PROBLEM: The expected output is each line in the data below that includes the string "will".

++++ PROVIDED MATERIAL ++++

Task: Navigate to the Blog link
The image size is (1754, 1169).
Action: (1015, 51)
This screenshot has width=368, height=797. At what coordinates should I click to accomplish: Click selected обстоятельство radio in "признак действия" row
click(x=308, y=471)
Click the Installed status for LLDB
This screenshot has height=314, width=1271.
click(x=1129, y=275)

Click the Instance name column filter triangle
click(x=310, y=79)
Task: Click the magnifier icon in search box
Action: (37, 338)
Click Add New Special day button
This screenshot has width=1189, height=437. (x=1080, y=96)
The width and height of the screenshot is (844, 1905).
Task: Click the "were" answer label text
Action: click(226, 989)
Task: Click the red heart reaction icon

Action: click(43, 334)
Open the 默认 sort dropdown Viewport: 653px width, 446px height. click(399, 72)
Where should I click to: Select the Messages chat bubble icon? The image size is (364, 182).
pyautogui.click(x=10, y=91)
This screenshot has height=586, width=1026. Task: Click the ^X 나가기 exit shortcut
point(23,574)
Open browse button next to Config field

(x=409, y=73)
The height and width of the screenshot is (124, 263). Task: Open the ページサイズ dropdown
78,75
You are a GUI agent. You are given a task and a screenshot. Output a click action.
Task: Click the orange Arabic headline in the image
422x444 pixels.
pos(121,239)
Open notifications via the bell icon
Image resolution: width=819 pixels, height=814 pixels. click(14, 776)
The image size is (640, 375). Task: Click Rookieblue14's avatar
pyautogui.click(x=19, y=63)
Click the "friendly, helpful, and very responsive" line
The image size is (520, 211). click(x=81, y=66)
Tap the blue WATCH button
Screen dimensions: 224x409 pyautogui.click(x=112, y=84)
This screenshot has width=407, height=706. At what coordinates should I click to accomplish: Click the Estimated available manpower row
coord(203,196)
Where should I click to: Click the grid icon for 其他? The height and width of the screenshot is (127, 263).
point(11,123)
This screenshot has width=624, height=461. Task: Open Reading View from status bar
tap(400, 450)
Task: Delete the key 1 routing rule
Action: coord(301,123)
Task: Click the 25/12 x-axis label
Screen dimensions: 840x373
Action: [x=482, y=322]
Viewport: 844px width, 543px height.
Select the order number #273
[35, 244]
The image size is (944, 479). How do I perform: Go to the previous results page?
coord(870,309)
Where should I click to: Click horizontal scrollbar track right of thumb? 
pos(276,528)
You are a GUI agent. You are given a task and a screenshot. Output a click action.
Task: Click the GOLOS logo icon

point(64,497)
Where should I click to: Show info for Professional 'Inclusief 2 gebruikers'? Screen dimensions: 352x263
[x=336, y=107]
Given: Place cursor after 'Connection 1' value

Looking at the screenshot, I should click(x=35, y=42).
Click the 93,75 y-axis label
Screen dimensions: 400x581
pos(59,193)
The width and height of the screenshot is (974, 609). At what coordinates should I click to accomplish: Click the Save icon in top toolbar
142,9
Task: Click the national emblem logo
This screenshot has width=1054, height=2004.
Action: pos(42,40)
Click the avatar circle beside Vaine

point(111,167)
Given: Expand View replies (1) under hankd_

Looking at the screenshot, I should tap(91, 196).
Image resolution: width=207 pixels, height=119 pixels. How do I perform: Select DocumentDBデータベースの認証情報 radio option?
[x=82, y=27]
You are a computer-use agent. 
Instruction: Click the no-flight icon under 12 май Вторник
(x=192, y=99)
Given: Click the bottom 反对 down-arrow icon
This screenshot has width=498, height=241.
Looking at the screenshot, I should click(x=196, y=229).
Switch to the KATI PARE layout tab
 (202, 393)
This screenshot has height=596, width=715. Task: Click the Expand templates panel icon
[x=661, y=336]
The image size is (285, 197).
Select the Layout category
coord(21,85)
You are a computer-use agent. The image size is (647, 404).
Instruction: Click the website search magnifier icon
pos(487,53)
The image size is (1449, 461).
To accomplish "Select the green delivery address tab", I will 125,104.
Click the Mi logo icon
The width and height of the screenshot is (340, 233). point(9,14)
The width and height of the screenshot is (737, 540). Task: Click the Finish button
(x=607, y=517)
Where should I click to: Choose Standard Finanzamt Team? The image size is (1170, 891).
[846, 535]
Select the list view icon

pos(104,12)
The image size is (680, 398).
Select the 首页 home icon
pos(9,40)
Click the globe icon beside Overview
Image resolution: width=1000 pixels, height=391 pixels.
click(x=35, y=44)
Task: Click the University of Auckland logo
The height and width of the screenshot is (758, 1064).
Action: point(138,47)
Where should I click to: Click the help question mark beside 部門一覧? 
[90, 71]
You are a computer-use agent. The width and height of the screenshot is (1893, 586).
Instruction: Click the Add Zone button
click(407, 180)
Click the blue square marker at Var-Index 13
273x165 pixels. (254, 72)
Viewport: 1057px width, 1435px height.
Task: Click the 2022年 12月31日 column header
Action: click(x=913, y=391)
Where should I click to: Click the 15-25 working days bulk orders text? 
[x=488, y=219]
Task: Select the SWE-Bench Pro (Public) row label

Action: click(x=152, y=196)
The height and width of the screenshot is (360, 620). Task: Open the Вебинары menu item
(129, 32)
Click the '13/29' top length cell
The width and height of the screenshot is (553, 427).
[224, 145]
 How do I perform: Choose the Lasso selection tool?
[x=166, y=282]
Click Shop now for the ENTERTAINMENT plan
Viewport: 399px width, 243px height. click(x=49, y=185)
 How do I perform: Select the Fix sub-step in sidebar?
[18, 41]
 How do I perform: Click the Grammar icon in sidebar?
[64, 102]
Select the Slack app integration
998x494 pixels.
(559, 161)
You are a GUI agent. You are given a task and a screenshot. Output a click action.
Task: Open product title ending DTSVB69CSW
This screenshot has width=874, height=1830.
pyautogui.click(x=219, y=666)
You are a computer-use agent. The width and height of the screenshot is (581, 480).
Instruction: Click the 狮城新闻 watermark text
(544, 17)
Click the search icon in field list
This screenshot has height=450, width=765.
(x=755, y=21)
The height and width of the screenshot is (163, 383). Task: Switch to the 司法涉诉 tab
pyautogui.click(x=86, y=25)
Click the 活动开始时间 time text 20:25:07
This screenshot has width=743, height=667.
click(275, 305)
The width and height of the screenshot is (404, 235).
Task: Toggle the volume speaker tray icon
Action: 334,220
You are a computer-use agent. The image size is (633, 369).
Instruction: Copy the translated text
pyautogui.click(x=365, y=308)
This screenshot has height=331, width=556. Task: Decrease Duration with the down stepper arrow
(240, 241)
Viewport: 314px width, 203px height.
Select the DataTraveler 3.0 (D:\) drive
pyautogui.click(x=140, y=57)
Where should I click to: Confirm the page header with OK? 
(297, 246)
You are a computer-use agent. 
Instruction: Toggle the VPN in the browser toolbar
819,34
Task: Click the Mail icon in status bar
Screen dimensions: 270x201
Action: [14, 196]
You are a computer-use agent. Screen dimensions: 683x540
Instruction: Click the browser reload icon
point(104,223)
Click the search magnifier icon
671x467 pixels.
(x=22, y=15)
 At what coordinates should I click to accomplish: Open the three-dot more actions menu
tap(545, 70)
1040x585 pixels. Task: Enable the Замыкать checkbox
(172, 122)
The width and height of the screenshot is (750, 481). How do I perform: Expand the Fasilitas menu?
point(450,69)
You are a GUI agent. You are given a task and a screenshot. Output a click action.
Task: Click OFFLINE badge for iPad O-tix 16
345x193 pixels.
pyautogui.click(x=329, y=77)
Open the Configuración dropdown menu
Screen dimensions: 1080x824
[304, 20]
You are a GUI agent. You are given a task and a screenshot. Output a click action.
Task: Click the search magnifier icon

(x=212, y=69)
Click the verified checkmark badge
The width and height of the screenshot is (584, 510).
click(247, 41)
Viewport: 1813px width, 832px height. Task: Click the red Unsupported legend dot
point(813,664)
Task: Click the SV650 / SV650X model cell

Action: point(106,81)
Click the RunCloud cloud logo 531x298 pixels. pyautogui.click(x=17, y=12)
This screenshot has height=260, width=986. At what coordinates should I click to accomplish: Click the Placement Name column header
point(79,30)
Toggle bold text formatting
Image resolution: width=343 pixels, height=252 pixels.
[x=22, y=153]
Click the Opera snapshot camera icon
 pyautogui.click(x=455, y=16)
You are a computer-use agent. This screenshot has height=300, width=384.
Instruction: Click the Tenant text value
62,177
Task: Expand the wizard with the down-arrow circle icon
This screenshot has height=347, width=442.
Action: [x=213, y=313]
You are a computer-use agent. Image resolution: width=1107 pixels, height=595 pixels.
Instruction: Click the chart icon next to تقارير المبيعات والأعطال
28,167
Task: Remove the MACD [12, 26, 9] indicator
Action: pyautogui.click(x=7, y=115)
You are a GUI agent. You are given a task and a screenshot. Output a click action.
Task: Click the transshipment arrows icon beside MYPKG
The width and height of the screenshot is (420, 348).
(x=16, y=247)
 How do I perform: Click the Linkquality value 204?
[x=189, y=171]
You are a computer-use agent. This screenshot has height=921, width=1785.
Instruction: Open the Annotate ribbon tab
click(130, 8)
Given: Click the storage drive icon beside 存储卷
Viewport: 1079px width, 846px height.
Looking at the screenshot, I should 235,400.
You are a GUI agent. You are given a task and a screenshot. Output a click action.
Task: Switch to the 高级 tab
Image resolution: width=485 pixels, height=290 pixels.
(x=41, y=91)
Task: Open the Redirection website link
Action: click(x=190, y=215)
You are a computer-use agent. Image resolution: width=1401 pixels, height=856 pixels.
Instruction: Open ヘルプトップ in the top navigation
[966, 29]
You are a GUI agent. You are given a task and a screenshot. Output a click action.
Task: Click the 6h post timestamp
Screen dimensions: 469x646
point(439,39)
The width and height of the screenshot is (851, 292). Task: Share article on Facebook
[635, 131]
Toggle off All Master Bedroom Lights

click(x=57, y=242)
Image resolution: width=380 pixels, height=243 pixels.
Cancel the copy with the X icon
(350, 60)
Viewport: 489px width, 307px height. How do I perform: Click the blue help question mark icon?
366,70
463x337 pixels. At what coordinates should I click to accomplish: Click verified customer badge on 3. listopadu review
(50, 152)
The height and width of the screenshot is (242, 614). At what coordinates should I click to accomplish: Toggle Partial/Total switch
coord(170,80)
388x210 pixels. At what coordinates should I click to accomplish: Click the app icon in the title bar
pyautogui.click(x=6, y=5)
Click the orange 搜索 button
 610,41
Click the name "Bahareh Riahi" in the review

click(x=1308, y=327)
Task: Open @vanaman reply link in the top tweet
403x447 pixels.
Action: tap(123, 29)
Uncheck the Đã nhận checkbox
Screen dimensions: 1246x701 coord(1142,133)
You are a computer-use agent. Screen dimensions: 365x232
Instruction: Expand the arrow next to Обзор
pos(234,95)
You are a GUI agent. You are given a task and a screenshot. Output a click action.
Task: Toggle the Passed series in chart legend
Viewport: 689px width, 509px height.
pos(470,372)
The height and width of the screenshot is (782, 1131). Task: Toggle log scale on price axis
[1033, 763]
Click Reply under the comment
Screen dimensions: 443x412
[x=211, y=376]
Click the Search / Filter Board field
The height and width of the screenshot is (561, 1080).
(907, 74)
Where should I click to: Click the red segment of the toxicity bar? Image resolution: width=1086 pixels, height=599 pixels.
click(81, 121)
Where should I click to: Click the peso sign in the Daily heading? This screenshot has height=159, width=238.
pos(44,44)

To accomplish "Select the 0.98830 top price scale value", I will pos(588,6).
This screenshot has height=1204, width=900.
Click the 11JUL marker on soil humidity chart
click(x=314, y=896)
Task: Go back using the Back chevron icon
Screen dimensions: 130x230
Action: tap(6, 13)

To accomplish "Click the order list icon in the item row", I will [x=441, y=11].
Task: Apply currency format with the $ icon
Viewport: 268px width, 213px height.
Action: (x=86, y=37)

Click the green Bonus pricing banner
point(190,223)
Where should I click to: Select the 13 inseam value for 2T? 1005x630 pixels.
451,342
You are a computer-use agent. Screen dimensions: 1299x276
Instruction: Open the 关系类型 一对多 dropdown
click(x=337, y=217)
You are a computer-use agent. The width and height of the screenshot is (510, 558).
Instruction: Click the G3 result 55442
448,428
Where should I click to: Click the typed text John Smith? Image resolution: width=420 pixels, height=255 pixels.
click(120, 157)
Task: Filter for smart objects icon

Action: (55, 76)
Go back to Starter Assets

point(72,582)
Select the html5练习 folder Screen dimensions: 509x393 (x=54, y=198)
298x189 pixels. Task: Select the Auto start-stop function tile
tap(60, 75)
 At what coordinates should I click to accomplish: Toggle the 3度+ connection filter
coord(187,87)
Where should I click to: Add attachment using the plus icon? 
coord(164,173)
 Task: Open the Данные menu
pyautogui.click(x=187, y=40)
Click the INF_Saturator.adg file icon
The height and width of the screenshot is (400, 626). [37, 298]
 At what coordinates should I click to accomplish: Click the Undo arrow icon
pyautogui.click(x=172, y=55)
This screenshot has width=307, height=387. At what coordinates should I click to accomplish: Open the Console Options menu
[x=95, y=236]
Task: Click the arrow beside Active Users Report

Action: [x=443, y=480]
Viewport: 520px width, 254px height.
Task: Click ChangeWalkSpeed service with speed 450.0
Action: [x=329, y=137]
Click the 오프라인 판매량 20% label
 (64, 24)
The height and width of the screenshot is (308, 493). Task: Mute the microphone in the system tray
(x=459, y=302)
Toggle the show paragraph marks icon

++++

WRITTEN ANSWER:
To accomplish "Select the green delivery address tab", I will 125,104.
To accomplish "Select the 0.98830 top price scale value", I will pos(588,6).
To accomplish "Click the order list icon in the item row", I will [x=441, y=11].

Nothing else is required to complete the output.